Die Beklagte wandte ein, dass es sich um eine Wunschkündigung durch den Kläger selbst gehandelt habe. Nachdem dem Kläger am 6. November 2018 mittags der begehrte Urlaub nicht genehmigt wurde, sei der Kläger nach reiflicher Überlegung gegen Feierabend an die Geschäftsführerin herangetreten, mit der Bitte um Kündigung des Arbeitsverhältnisses. Ab dem 7. November 2018 sei der Kläger auch nicht mehr zur Arbeit erschienen. Die Beklagte vertrat deshalb die Ansicht, der Kläger handele rechtsmissbräuchlich, wenn er sich nun gegen die erbetene Kündigung wende.

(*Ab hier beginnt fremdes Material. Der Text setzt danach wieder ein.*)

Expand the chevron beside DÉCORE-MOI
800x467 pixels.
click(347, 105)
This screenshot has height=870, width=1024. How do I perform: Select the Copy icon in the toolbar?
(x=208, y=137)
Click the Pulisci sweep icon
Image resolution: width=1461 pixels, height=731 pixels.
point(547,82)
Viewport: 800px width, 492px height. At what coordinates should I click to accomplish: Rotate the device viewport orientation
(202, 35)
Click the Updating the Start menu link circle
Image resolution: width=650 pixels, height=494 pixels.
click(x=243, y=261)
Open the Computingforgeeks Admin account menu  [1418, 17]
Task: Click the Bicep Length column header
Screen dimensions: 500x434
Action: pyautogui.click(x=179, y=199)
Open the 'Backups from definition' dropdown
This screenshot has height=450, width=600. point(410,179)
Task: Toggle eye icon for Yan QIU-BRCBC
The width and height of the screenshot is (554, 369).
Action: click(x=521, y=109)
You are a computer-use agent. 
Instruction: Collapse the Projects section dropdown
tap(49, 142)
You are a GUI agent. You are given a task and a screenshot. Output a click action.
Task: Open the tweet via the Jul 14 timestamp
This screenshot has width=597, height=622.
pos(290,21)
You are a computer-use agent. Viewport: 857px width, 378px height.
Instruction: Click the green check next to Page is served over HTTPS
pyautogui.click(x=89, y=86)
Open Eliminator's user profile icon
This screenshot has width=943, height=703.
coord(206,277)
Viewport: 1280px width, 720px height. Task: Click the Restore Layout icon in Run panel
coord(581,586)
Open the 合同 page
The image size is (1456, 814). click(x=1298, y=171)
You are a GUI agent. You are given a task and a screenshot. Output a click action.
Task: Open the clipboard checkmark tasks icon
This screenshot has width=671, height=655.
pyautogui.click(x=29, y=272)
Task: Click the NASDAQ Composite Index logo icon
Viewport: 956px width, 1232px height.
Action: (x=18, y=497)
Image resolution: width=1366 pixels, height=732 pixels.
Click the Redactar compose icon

Das Arbeitsgericht gab der Kündigungsschutzklage statt.

Entscheidung

Die Berufung hatte keinen Erfolg. Das LAG begründete seine Entscheidung damit, es käme einem unwirksamen Vorausverzicht auf die Erhebung der Kündigungsschutzklage gleich, würde man den Arbeitnehmer an seinem Kündigungsverlangen festhalten und ihm die Möglichkeit der Kündigungsschutzklage abschneiden. Es stellte einen Wertungswiderspruch dar, würde man den Wunsch, gekündigt zu werden, als Klagehindernis akzeptieren. Der Arbeitnehmer wäre im Hinblick auf das für eine Beendigung des Arbeitsverhältnisses geltende Schriftformerfordernis (§ 623 BGB) bei einem mündlich geäußerten Wunsch nach einer Kündigung dann weniger geschützt als bei einer von ihm selbst ausgesprochenen Kündigung.

Der Vorwurf der Beklagten, der Kläger habe die Kündigung selbst veranlasst („Wunschkündigung“) und diese sodann in rechtsmissbräuchlicher Weise angegriffen, träfe nicht zu. Selbst wenn der Kläger geäußert haben sollte, die Fortsetzung des Arbeitsverhältnisses mache keinen Sinn, woraus die Beklagte einen entsprechenden Wunsch ableitet, hinderte ihn dies nicht, die seitens der Beklagten ausgesprochene Kündigung arbeitsgerichtlich anzugreifen.

Fazit

Mündliche Erklärungen von Arbeitnehmer*innen, nach denen das Arbeitsverhältnis auf ihren Wunsch beendet werden soll, haben keine rechtliche Wirkung, die zu einer wirksamen Beendigung des Arbeitsverhältnisses führen können. Weder eine mündliche Eigenkündigung noch eine Erklärung, der Arbeitgeber möge kündigen, reichen an sich dazu aus, dass der Arbeitgeber sich später in einem Kündigungsschutzverfahren erfolgreich damit verteidigen könnte. Um eine rechtssichere Beendigung herbeizuführen, sollte entweder eine vom Arbeitnehmer unterzeichnete schriftliche Kündigungserklärung vorliegen oder ein Aufhebungsvertrag geschlossen werden.